Citigroup downgraded Netflix shares to sell from hold after its rival's announcement, citing competitive pressures.

Also on Tuesday, Netflix Inc. said it would launch on its Web site this year a series, I Love This Movie!, about classic movies. The two- to three-minute episodes are part of three series to be produced by NBC Universal Digital Studios.

Shares of Blockbuster, the No. 1 video rental store chain, fell nearly 2 percent after it rolled out the new unlimited three-DVDs-out-at-a-time plan at $16.99 -- $1 cheaper than Netflix's most popular plan.

The two have been battling over the fast-growing online DVD rental market since 2004, when Blockbuster launched its online rental service to compensate for falling store rental revenue.

The cheapest Blockbuster By Mail plan will now start at $4.99 for two rentals per month -- the same as Netflix's lowest-priced plan. Blockbuster sweetened the deal with one coupon for a free in-store movie or game rental per month.

The new prices apply only to Blockbuster by Mail to differentiate it from the Total Access plan, which gives online subscribers free in-store rentals when they exchange DVDs at Blockbuster stores.

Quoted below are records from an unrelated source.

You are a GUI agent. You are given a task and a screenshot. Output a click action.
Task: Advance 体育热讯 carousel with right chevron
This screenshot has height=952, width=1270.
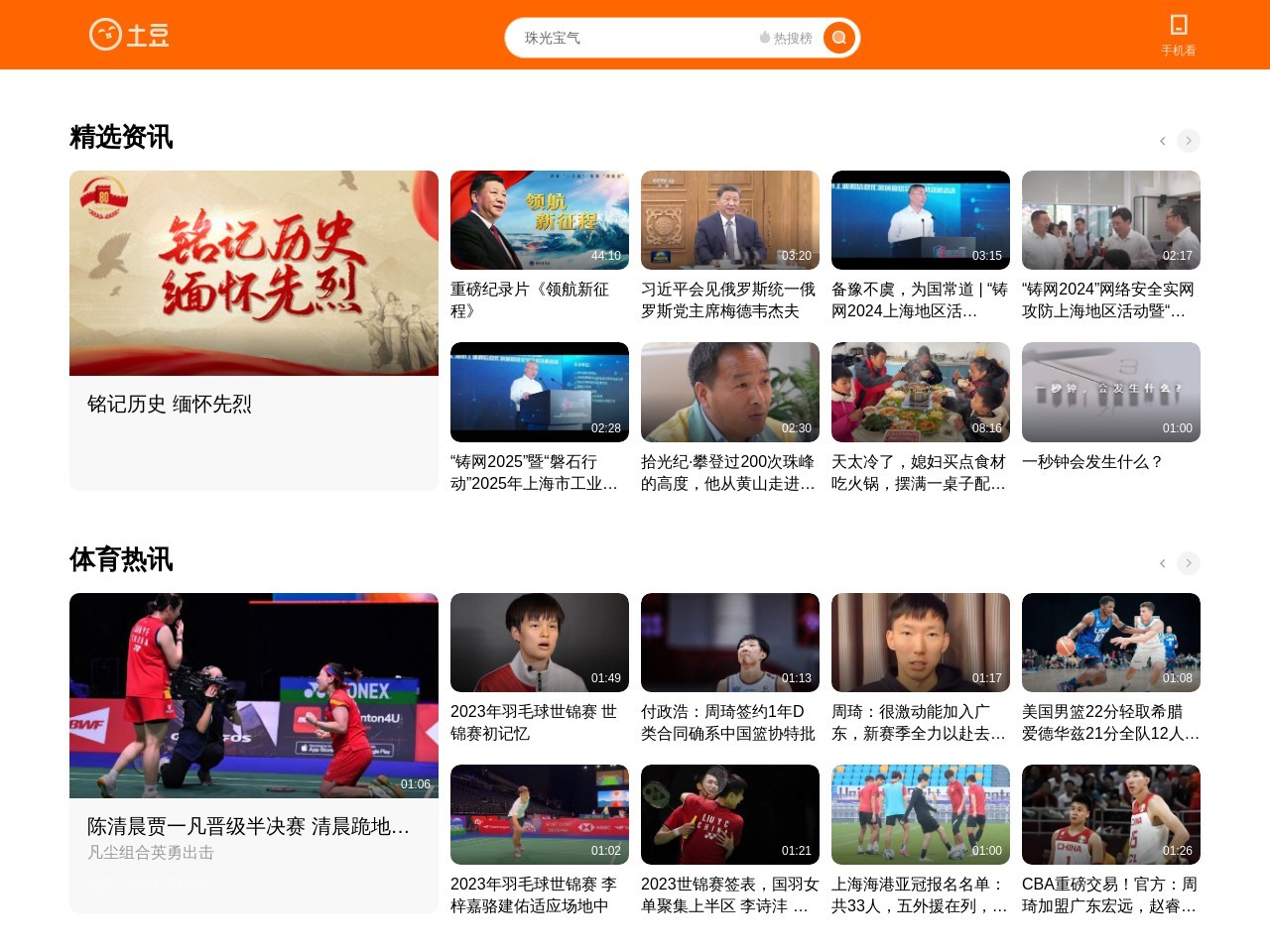1189,562
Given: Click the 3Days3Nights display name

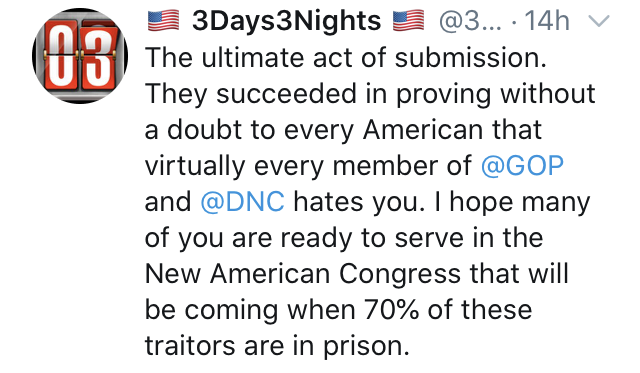Looking at the screenshot, I should (287, 20).
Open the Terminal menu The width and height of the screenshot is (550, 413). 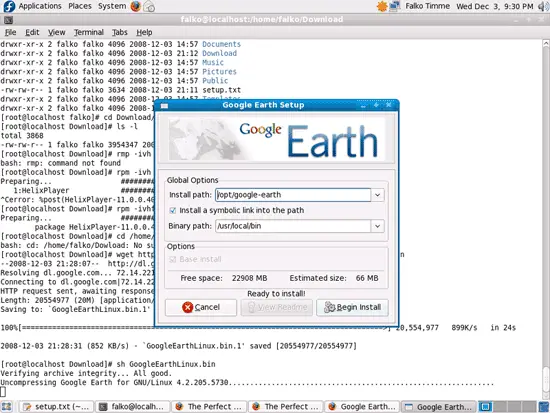click(x=89, y=32)
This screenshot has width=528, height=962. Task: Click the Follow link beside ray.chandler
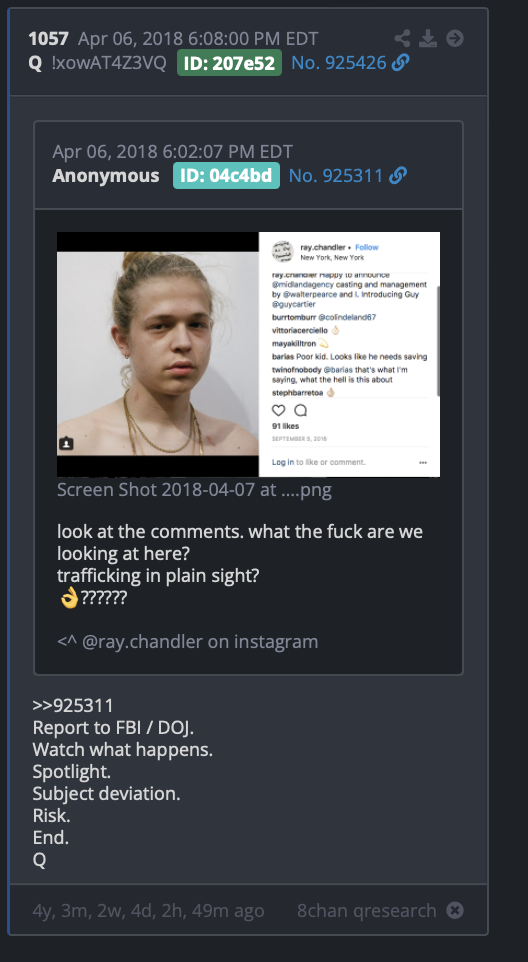coord(367,247)
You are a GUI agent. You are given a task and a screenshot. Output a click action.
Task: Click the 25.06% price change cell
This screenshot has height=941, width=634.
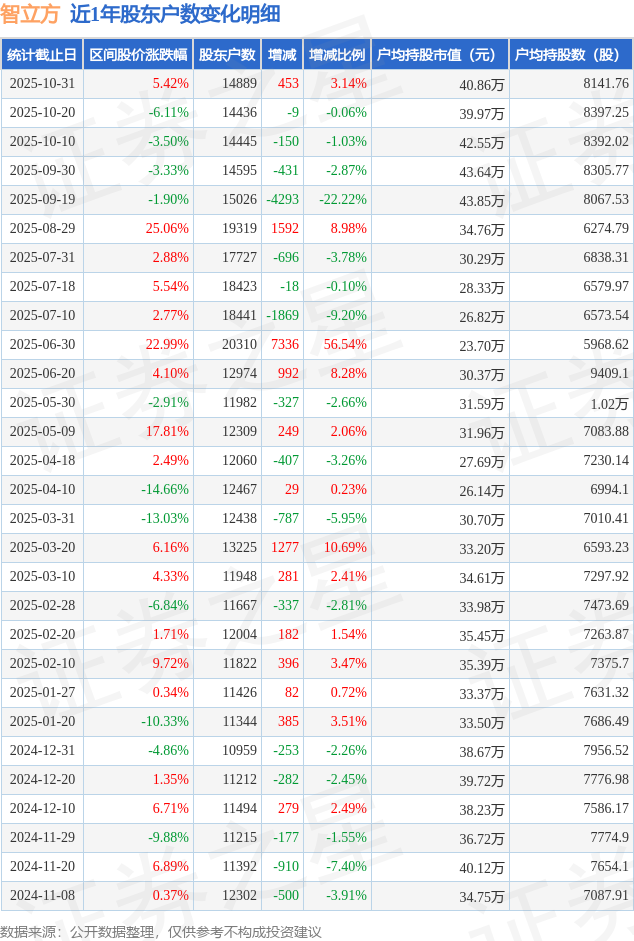click(167, 229)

The Blockbuster By Mail plans lets subscribers cut the time between DVD deliveries by allowing them to return DVDs in stores, but does not provide free in-store rentals.

Citigroup analyst Tony Wible said the price cuts would make it significantly tougher for Netflix to sustain earnings.

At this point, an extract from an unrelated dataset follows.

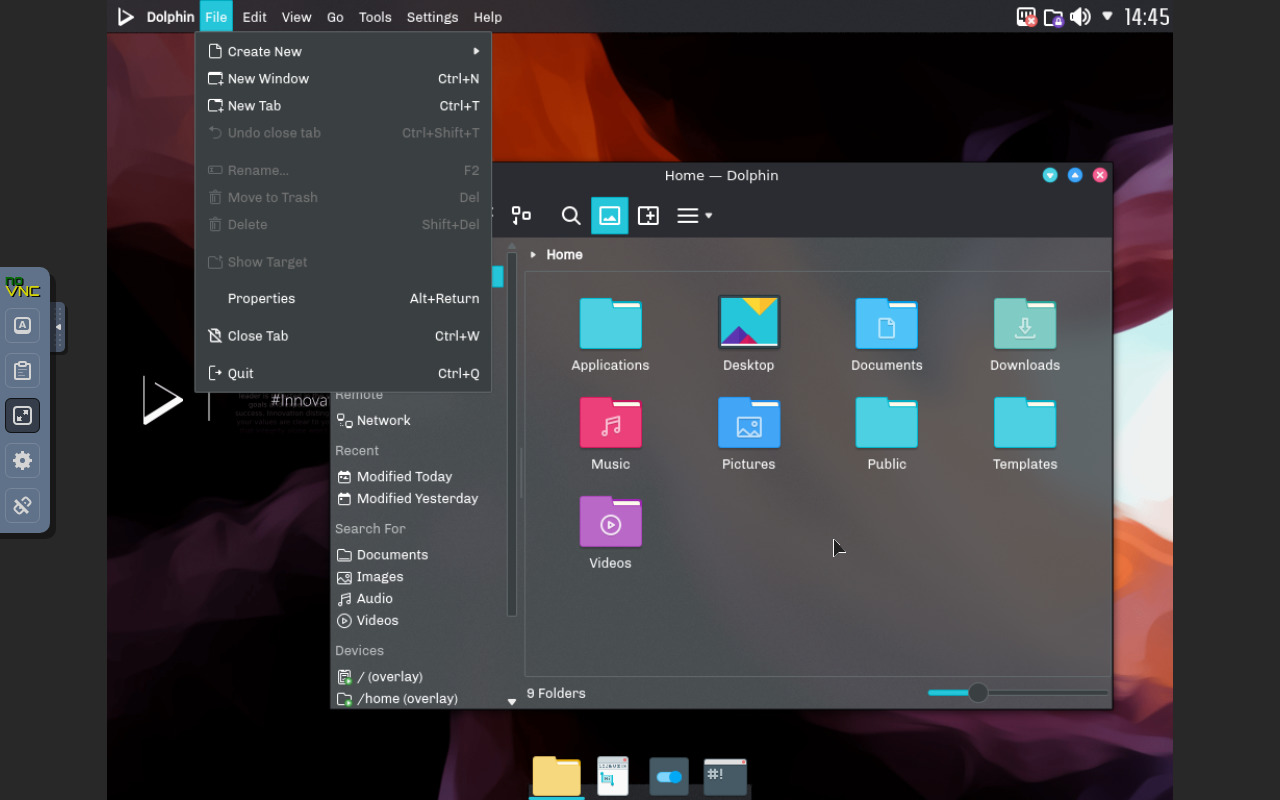
Task: Open the hamburger control menu dropdown
Action: click(693, 215)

We expect that Netflix will eventually have to match the price cuts or lose significant share to Blockbuster, he said.

A Netflix spokesman could not be reached immediately for comment.

Earlier this year, Netflix struck back at Total Access by adding a free Instant Viewing feature to its Web site that lets subscribers watch an unlimited number of streamed movies.

Blockbuster has been losing money since launching Total Access late last year, but the plan has led to an increase in its market share at Netflix's expense.

Blockbuster had 3 million subscribers as of April 1, and projected on Tuesday that the online rental market would grow by 43 percent this year.

Netflix said in April it reached 6.8 million subscribers but cut its year-end subscriber forecast to 7.3 million to 7.8 million from its January outlook of 8 million to 8.4 million.

Netflix saw its shares buoyed as much as 15 percent this week by market speculation that online retailer Inc would buy it. Both companies declined to comment.

JP Morgan analyst Barton Crockett said in a note to clients on Tuesday the new price scheme does not exclude a later price hike for Total Access plans. He said the company maintained its forecast for a $170 million investment in Total Access and said it would not spend more to promote the new prices.

Crockett, who downgraded Netflix shares on Monday, said the move was negative for Netflix.

Shares of Netflix were down 8.8 percent, or $1.93, at a three-month low of $20.00 in late Nasdaq trade. Blockbuster was down 7 cents at $4.00 on the New York Stock Exchange.